Esto, a pesar de que los empleados del banco les reparten volantes con información sobre los beneficios de abrir una cuenta. Algunos pensionados alegan que no entienden ese lenguaje.

Se refieren a frases como: “Exoneración de cualquier comisión y manejo para el gravamen financiero (El tope reglamentado por el gobierno 41 UVT $1.100.481*”.

Yo tampoco entendí.

Los más desconfiados dicen que como “los bancos tienen tan mala fama”, de pronto les hacen descuentos sin avisarles.

Algunos no abren la cuenta porque tienen miedo de que los roben en los cajeros electrónicos o que les salga un billete falso o, simplemente, les parece muy triste ir a una máquina a sacar la plata y después regresar a la casa sin cruzar palabra con nadie.

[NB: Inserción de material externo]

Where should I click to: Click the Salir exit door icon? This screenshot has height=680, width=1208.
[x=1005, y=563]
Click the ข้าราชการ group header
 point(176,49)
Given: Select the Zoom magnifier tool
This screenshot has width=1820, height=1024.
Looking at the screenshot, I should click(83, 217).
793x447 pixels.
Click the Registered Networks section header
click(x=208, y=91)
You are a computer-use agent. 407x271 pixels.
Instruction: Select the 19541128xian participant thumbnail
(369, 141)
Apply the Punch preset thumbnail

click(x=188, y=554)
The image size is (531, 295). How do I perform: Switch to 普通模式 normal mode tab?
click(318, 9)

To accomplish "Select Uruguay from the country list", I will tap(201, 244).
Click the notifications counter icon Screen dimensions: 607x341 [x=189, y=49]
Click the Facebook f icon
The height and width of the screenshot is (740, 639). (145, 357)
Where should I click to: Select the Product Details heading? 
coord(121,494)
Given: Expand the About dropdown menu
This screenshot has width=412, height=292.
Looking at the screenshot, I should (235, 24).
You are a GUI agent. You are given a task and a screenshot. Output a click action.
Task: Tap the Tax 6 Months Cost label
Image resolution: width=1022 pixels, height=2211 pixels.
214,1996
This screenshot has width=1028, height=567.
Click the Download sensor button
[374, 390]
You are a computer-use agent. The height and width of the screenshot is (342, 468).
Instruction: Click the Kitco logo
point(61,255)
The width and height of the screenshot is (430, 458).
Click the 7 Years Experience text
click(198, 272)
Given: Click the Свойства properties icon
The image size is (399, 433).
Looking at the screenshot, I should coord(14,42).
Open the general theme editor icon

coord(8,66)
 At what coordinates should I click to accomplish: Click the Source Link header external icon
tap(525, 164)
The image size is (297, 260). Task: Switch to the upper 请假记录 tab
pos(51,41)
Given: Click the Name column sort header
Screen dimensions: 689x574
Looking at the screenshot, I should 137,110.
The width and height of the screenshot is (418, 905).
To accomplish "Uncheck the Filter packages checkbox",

—Aquí converso, me distraigo, me río, oigo chistes, hablamos del prójimo… y después me devuelvo para la 183 a cuidar la bodega de un familiar, porque la mesada no alcanza —dice Juan Benítez, de 63 años.

La mayoría de los entrevistados tiene argumentos sólidos para amanecer en la fila: “Yo me desvelo desde la una y ya no sé qué hacer”, “Es el único día que los hijos me dejan venir solo al centro”, “¿Y qué me quedo haciendo en la casa”, “Madrugo a las cinco, pero a las siete y diez ya estoy desocupado”.

El banco asegura que los seis cajeros están en capacidad de atender a 150 personas por hora, de siete de la mañana a cuatro de la tarde. Además, asigna días de cobro por el último dígito de la cédula y abre a las seis de la mañana durante los primeros cinco días del mes.

Dentro del banco, se ven avisos en los que les advierten a los pensionados sobre las bandas de ladrones que se hacen pasar por miembros del DAS, la Policía u otros organismos para robarles la mesada.

Por estos días han visto de nuevo a dos de los ladrones. Los describen como tipos vestidos de paño, cuarentones y de buena presencia.

—Hace dos años la Policía hizo una batida y agarró a cuatro de esos, pero parece que ya lo soltaron —dice un abogado que trabaja en el sector y permanece en contacto con los CAI de la zona.

Son las siete en punto. El vigilante abre la puerta. Los pensionados lo saludan como si fueran viejos conocidos mientras se precipitan hacia las ventanillas del primer piso. Dos se ubican en la cola para discapacitados.

Ángel Palacio sale menos de diez minutos después. Viene sonriente. Tiene prisa por conseguir un taxi. Los demás también salen a la carrera.

—Si quiere, venga dentro de un mes y seguimos hablando —dice uno de ellos.